Bu hikâyenin iki önemli karakteri olduğu görülüyor. Birincisi enflasyon, ikincisi cari fazla. Bu bağlamda ödemeler dengesinin finansman tarafının iyileştirilmesi için dış finansman bulunması gerekliği nedeniyle Körfez ülkelerinden kaynak arayışına gidilirken diğer yandan da enflasyonu dizginlemek için politika faizinde artış ve tüketimin baskılanmasına yönelik adımlar atıldı. Ekonomi kurmaylarından bu programa sadık kalınacağı yönünde açıklamalar gelmeye devam ediyor. Gerek Sayın Cumhurbaşkanı gerekse Sayın Şimşek ve Sayın Yılmaz yaptıkları açıklamalarda, OVP’nin kararlılıkla uygulanacağını, henüz istenen noktaya gelinmemiş olmakla birlikte enflasyonun tek haneye inmesinin birincil öncelik olduğunu sıklıkla dile getiriyor. Ancak geçen haftaki yazımda da belirttiğim üzere 2024 yılı için OVP yüzde 33, TCMB enflasyon raporunda ise alt sınırın yüzde 30 üst sınırın ise yüzde 42 olarak tahmin edildiği ve hedefin yüzde 5 olarak sabit kaldığı enflasyonda bu yılın ilk iki ayında yüzde 11,54’lük kümülatif artış gerçekleşmesi Sayın Erdoğan’ın belirttiği gibi tek haneye akşamdan sabaha geçilemeyeceğini gösteriyor. Özellikle alt gelir grubunun bütçesinin büyük bir kısmını eriten gıda enflasyonunun aylık yüzde 8, yıllık ise yüzde 71,2 ile TÜFE’nin de üzerinde bir artış göstermesi vahim tabloyu ortaya koyuyor. FAO’nun gıda emtia sepetinin uluslararası fiyatlarındaki aylık değişimleri izlediği şubat ayı Gıda Fiyat Endeksi'nin bir önceki aya kıyasla yüzde 0,7 azalarak 117,3 puana indiği ve şubatta geçen yılın aynı dönemine göre ise yüzde 10,5 düştüğü açıklandı. Bu veriler, gıda enflasyonu bağlamında küresel ekonomiden ne denli negatif ayrıştığımızı ortaya koyuyor. Öyle ki TCMB de şubat ayına ilişkin enflasyon değerlendirmesinde gıda ve hizmet grubundaki artışa dikkat çekti. Aslında her iki gruptaki artış, beklentilerin enflasyon yaratmayı desteklediğini ve beklentilerin iyi yönetilememesi nedeni ile tüketimin sürekli öne çekilmesine devam edildiğini gösterdi.
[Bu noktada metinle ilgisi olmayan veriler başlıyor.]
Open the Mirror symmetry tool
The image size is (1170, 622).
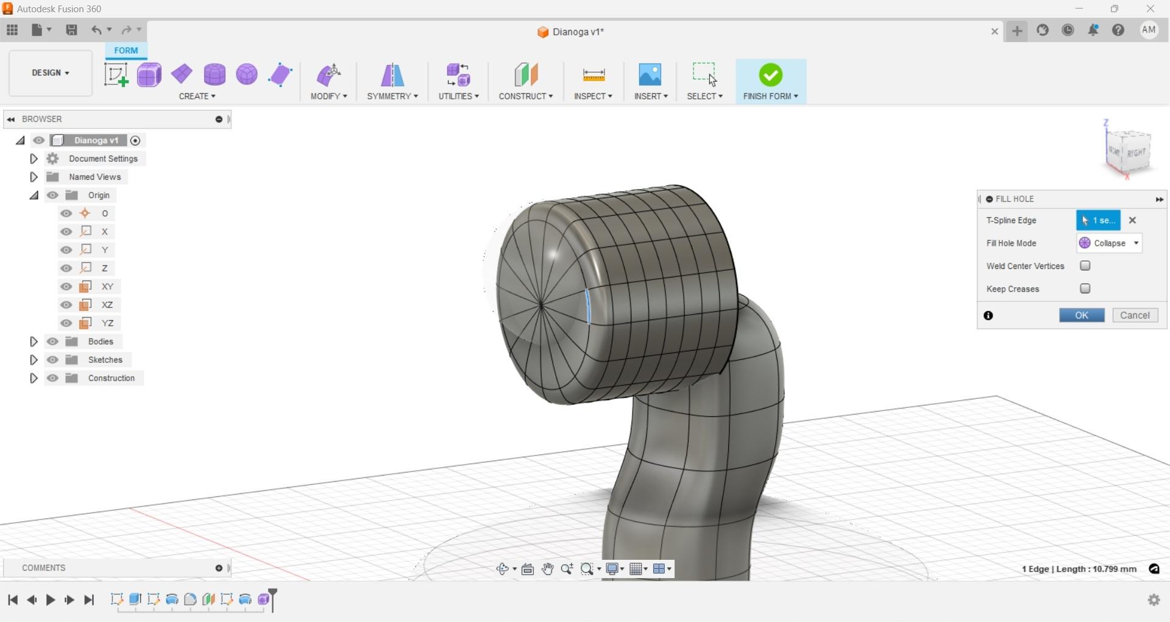(x=392, y=74)
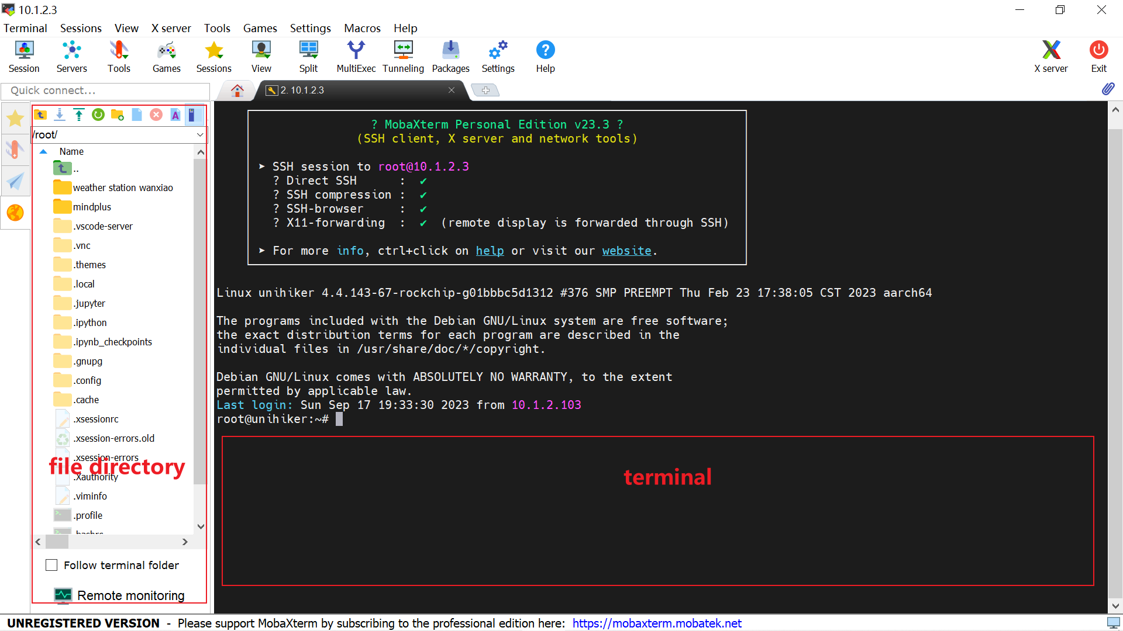Viewport: 1123px width, 631px height.
Task: Open the Packages manager
Action: tap(450, 56)
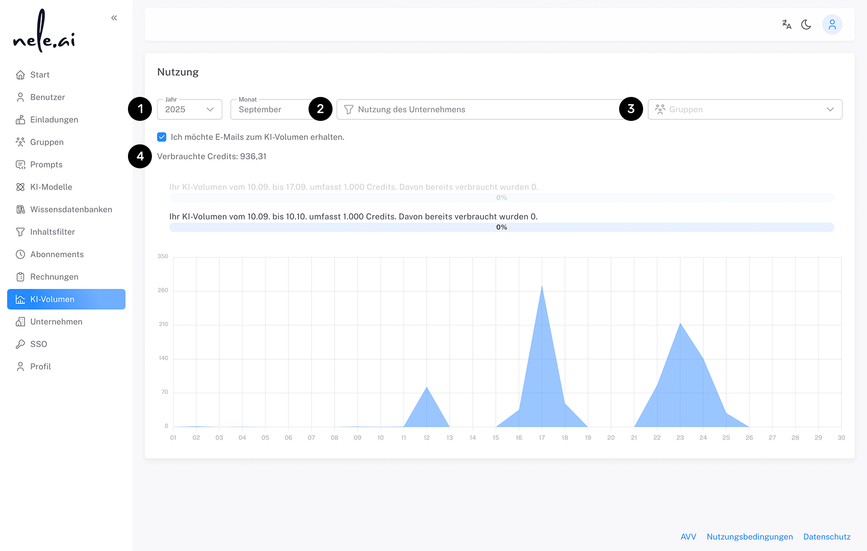Open the Jahr dropdown showing 2025
The height and width of the screenshot is (551, 867).
pyautogui.click(x=189, y=109)
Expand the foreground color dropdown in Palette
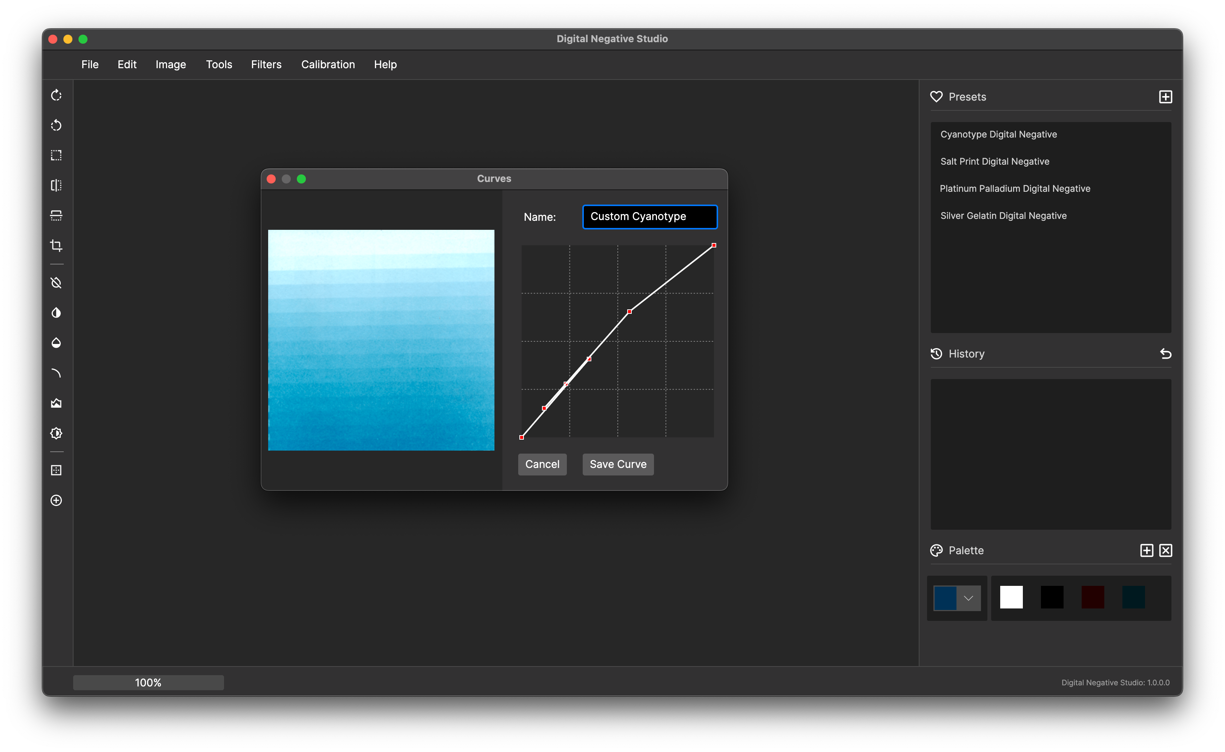Image resolution: width=1225 pixels, height=752 pixels. (x=969, y=598)
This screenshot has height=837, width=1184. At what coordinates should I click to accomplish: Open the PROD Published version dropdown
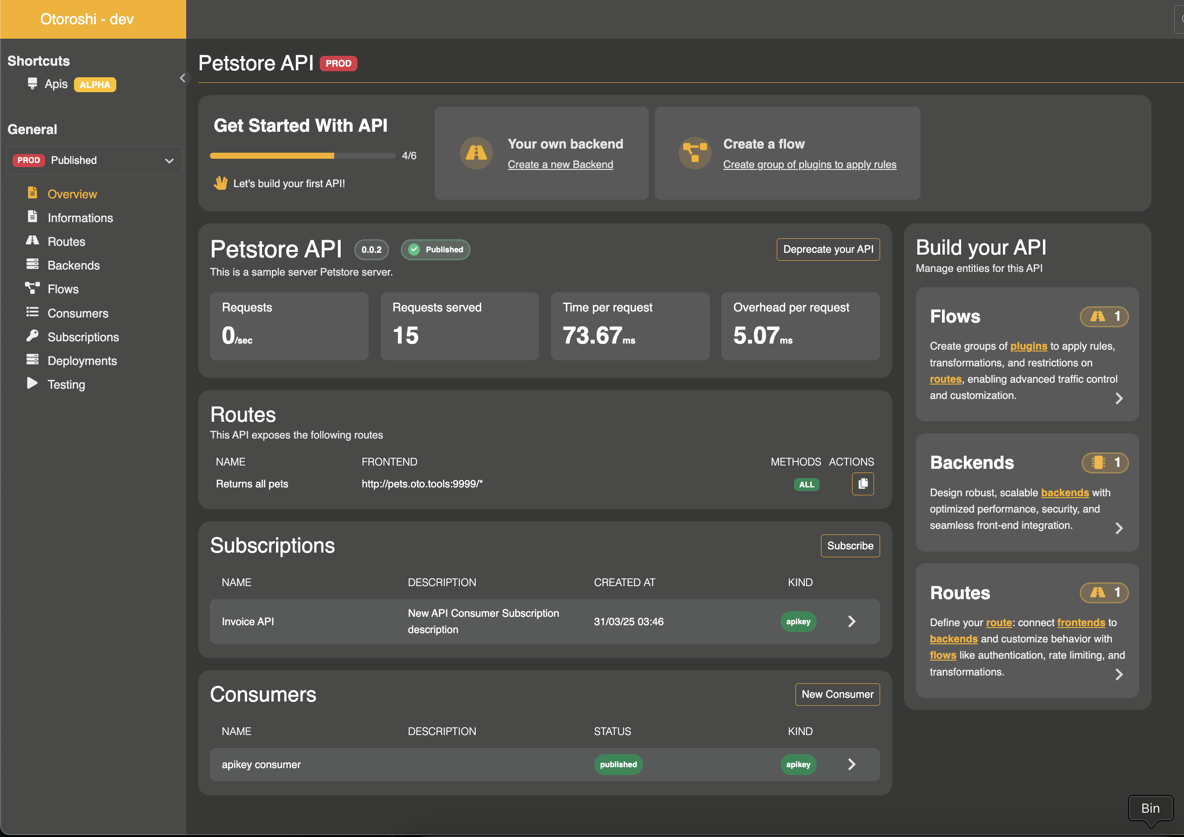click(x=94, y=160)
Diğer yandan programın bir diğer kahramanı olan cari dengeye ilişkin ocak ayı verisi de salı günü geldi. TCMB verilerine göre, cari açığın geçen yılın başlangıcına göre daralarak yeni ekonomi politikaları ışığında ödemeler dengesinde iyileşmenin sürdüğüne işaret ettiği ve cari dengenin ocak ayında 2,56 milyar dolar açık verdiği belirtildi. Cari dengede bir iyileşme görülse de bu iyileşmenin altın ve enerji ithalatındaki gerilemeden kaynaklandığı ancak net mal ithalatında sınırlı bir iyileşmenin olduğu görüldü. Bu bağlamda ithal mallara ilişkin tüketimin devam etmesi, cari denge üzerinde yarattığı baskıyı sürdürecek gibi görünüyor. Zaten bu durum büyüme kompozisyonunda da görüldü. Ayrıca cari açık kadar cari açığın finansmanı da oldukça önemli bir konu. Nitekim Sayın Yılmaz cari açıkla ilgili yaptığı değerlendirmede açığın finansman kalitesinin artırılması için yabancı sermaye yatırımlarının ülkemize çekilmesinin önemine vurgu yaptı. CDS primindeki düşüş ve Fitch’in kredi notunu B’den B+ ya yükseltmesi ve not görünümünü durağandan pozitife getirmesi memnuniyet yaratsa da B notları temerrüt riskinin olduğu ve yüksek derecede spekülatif olduğu sınıflandırması içerisinde görülüyor. Elbette ki portföy çıkışları da önemli bir sorun. Her ne kadar Goldman bu çıkışın geçici olduğunu ve seçimden sonra normalleşme olacağını belirtse de seçim sonrasında mevcut politika setinin devamlılığı konusunda endişe hâkim. Üstelik bu set içerisinde zaten maliye politikası ayağı oldukça yetersiz. Sayın Şimşek, "Seçimin ardından programı uygulamak için seçimsiz uzun bir döneme sahibiz" şeklinde yaptığı açıklama ile seçimin, programın mali disiplin ayağını ne denli aşındırdığını adeta itiraf etti.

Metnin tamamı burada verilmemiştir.